> _Written request_: Update the records from the line containing "At what coordinates should I click to accomplish: Collapse" down to the line containing "Click the of", replacing "combo box" with "dropdown list" and leaving everything else unchanged. Give back only those lines.

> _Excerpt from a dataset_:
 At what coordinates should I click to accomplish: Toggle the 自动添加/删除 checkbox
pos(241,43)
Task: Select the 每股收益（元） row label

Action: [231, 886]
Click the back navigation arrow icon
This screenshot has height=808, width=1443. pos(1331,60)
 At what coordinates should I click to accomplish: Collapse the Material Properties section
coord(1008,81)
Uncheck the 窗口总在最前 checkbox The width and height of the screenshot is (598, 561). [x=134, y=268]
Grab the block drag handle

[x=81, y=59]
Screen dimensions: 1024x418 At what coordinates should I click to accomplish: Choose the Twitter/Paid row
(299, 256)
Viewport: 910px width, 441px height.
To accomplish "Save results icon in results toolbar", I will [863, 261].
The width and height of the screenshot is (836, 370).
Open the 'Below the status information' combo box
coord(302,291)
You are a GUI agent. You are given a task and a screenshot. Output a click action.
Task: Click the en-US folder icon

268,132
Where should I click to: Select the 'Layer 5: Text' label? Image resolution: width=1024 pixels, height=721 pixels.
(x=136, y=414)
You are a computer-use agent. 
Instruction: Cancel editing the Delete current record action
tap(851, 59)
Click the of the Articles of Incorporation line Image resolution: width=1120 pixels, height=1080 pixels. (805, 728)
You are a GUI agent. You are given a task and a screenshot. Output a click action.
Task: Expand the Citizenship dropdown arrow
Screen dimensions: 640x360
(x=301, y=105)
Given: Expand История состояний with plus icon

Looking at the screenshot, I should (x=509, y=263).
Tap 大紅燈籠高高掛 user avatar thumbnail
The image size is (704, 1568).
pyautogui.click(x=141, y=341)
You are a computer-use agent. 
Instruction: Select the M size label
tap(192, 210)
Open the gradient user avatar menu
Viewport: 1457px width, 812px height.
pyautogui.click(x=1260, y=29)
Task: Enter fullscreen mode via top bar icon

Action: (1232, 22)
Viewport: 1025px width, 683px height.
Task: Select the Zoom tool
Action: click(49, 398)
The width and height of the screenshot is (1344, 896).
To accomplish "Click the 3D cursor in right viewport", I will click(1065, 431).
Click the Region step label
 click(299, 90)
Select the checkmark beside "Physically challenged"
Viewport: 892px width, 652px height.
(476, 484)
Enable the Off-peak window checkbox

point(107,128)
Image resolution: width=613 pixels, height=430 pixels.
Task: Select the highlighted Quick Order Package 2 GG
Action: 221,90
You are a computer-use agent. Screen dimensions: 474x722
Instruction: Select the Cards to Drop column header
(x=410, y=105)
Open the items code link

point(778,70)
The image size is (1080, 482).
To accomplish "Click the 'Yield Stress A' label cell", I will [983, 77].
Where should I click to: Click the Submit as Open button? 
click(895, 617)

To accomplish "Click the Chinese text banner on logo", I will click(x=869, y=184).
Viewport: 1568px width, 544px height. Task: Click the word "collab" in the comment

> _Task output_:
 At what coordinates should I click to accomplish: Collapse the Material Properties section
coord(1008,81)
Uncheck the 窗口总在最前 checkbox The width and height of the screenshot is (598, 561). [x=134, y=268]
Grab the block drag handle

[x=81, y=59]
Screen dimensions: 1024x418 At what coordinates should I click to accomplish: Choose the Twitter/Paid row
(299, 256)
Viewport: 910px width, 441px height.
To accomplish "Save results icon in results toolbar", I will [863, 261].
The width and height of the screenshot is (836, 370).
Open the 'Below the status information' dropdown list
coord(302,291)
You are a GUI agent. You are given a task and a screenshot. Output a click action.
Task: Click the en-US folder icon

268,132
Where should I click to: Select the 'Layer 5: Text' label? Image resolution: width=1024 pixels, height=721 pixels.
(x=136, y=414)
You are a computer-use agent. 
Instruction: Cancel editing the Delete current record action
tap(851, 59)
Click the of the Articles of Incorporation line Image resolution: width=1120 pixels, height=1080 pixels. (805, 728)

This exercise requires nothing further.